- Plus de deux
électeurs kenyans sur trois sont mécontents
de la manière dont le pays est dirigé
depuis 1997, selon un sondage d'opinion rendu public le
23 octobre à Nairobi, dans la perspective
d'élections générales prévues
avant la fin 2002.
- "72,1% des Kenyans sont mécontents de la
manière dont le pays a été
gouverné depuis 1997, contre 23,9% satisfaits",
selon la société privée Strategic
Public Relations and Research (SPR & R). Elle a
effectué le sondage sur un échantillon de
2.984 Kenyans en âge de voter, pour une population
totale de près de 29 millions.
- "63,2% des personnes interrogées pensent que
le pays est mal dirigé", selon SPR & R.
- Selon cette étude, 71,8% des électeurs
veulent qu'une nouvelle constitution soit mise aux voix
avant les élections législatives et
présidentielle, et 66% estiment que l'actuel chef
de l'Etat, Daniel arap Moi, président
depuis 1977, "concentre trop de pouvoirs".
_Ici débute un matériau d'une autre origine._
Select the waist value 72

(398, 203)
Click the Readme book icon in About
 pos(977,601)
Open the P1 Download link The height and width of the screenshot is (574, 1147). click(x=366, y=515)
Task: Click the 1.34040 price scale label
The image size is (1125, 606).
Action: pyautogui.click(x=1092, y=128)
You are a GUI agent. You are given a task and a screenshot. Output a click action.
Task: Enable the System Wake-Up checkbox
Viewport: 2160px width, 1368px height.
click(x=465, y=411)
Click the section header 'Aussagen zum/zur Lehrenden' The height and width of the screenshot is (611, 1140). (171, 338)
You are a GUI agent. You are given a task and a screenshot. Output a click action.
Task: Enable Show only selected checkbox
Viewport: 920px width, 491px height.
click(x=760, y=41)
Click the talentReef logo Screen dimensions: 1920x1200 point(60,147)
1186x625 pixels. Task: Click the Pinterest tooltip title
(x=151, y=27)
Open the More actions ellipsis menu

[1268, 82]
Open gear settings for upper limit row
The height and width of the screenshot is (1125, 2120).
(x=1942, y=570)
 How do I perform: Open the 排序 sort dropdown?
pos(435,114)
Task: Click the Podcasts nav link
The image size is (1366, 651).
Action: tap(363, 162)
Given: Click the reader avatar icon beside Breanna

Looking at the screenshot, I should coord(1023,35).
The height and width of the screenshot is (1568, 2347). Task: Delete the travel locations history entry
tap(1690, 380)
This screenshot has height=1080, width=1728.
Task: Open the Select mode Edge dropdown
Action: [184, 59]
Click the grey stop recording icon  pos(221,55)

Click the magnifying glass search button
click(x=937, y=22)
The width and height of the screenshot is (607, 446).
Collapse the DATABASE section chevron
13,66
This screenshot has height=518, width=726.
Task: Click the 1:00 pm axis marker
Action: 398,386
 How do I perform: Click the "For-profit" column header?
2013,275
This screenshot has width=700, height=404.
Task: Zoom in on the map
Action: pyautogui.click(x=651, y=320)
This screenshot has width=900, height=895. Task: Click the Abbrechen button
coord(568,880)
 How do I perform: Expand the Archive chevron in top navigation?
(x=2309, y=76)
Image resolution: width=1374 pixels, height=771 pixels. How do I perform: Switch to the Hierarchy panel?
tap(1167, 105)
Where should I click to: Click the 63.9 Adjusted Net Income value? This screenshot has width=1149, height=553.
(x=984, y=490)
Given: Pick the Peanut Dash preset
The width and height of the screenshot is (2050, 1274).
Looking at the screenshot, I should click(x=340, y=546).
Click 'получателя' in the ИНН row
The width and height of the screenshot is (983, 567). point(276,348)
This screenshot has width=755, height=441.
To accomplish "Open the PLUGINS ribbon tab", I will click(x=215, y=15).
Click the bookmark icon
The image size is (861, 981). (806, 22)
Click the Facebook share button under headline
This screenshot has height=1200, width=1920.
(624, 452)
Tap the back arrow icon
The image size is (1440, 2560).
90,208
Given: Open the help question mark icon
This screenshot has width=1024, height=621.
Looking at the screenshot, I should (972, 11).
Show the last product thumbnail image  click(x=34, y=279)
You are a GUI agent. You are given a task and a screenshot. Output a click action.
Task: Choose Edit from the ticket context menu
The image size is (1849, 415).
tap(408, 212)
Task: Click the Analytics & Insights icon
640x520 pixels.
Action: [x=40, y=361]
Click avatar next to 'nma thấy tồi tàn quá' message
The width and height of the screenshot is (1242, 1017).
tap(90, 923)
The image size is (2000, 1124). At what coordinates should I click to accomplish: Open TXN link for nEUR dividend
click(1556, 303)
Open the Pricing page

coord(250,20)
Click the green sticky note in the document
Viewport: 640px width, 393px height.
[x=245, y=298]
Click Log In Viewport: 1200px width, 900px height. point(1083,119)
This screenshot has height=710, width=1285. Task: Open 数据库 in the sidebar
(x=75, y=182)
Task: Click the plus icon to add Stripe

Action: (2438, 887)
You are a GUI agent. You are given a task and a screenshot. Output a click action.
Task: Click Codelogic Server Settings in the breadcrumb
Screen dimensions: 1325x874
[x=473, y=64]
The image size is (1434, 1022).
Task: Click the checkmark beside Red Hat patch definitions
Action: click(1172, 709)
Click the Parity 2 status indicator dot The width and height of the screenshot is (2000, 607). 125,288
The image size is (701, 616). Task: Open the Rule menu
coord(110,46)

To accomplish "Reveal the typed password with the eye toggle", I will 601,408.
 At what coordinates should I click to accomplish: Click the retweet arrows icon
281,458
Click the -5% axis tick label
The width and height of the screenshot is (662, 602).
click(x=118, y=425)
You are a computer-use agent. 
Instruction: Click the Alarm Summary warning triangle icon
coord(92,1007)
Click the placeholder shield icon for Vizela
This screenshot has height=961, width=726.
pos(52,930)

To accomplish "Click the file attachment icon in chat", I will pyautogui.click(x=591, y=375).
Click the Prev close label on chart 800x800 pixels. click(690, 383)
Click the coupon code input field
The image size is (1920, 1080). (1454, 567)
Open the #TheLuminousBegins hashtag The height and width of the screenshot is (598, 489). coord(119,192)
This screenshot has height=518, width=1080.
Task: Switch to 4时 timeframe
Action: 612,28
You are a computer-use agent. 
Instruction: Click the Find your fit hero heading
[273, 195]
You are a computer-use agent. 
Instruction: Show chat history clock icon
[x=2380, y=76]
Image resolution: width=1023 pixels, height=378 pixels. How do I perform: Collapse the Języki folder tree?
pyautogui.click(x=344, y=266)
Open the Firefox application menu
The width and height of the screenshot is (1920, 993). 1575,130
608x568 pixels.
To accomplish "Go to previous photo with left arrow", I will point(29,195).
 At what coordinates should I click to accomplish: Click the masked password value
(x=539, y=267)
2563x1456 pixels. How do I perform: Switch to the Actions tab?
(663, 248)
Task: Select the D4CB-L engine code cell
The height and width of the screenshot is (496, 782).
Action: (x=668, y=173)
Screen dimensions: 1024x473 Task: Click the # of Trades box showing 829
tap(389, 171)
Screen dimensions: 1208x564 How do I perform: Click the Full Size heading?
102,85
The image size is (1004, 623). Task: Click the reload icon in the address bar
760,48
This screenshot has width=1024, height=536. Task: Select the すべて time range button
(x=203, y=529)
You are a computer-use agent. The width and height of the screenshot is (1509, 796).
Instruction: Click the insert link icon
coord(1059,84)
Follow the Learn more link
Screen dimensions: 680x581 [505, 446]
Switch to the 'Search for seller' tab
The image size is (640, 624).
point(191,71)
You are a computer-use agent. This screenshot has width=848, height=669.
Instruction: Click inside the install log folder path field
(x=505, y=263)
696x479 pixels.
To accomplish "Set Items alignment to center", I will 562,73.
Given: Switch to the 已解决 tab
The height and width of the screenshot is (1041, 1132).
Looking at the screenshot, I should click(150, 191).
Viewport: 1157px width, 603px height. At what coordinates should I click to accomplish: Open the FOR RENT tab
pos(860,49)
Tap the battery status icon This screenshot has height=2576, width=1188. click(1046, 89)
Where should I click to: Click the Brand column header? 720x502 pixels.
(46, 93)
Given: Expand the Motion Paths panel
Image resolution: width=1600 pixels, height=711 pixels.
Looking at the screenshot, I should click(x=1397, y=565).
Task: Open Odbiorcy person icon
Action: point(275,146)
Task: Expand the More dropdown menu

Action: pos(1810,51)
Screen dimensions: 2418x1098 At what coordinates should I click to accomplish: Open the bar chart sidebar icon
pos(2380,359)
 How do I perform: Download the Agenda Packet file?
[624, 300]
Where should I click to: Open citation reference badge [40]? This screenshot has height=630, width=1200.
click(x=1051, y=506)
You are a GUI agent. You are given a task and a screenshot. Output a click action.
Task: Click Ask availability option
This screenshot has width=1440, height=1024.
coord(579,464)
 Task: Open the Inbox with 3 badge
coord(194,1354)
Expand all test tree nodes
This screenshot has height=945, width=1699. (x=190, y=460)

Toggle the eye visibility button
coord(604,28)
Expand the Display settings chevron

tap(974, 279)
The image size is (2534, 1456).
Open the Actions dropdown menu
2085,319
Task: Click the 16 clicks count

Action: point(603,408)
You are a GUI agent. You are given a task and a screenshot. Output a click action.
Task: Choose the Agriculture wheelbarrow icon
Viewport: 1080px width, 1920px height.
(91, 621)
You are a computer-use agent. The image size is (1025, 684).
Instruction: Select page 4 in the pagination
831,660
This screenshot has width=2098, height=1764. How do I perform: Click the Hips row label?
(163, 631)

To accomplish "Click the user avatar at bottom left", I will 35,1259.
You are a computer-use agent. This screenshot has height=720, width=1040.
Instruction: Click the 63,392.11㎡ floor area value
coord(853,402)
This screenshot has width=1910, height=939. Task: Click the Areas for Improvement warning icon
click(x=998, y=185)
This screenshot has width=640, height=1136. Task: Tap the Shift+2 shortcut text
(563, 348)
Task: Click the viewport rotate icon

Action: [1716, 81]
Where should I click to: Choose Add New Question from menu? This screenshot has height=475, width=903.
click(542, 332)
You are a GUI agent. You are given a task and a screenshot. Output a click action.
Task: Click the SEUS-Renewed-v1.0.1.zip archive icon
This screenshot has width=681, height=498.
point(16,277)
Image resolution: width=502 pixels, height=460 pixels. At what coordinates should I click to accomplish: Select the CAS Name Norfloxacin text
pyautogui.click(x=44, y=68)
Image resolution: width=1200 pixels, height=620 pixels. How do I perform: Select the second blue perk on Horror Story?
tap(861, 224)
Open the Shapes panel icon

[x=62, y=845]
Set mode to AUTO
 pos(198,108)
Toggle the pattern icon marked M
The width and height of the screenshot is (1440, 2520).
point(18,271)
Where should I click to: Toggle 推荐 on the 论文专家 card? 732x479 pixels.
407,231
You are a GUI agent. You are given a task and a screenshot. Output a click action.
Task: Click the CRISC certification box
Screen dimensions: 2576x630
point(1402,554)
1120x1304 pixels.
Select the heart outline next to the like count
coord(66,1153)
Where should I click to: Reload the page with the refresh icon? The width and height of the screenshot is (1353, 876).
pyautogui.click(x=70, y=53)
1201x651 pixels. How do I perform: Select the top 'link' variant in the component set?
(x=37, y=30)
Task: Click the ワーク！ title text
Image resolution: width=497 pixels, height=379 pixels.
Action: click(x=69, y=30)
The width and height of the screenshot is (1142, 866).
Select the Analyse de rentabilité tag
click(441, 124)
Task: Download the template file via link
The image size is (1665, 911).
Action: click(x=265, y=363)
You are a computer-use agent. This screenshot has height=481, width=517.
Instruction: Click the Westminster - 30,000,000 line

- La Commission Kenyane de Révision de la
Constitution (CRCK) travaille depuis 1999 à
une réforme ayant pour objet principal de
répondre aux critiques sur la concentration des
pouvoirs par M. Moi. Le président kenyan
entretient le doute sur son éventuelle candidature
en 2002, alors que la constitution actuelle lui interdit
d'aller au-delà d'un second mandat, qu'il a
entamé en 1997 après avoir
été élu en 1992 lors du premier
scrutin multipartite du pays.
- La sécurité alimentaire et la
corruption sont en tête des préoccupations
déterminantes de la population sondée.
- Le FMI et la banque mondiale ont gelé leur
aide au Kenya depuis 1997, invoquant la mauvaise
gouvernance et la corruption qui gangrène le pays
à tous les niveaux.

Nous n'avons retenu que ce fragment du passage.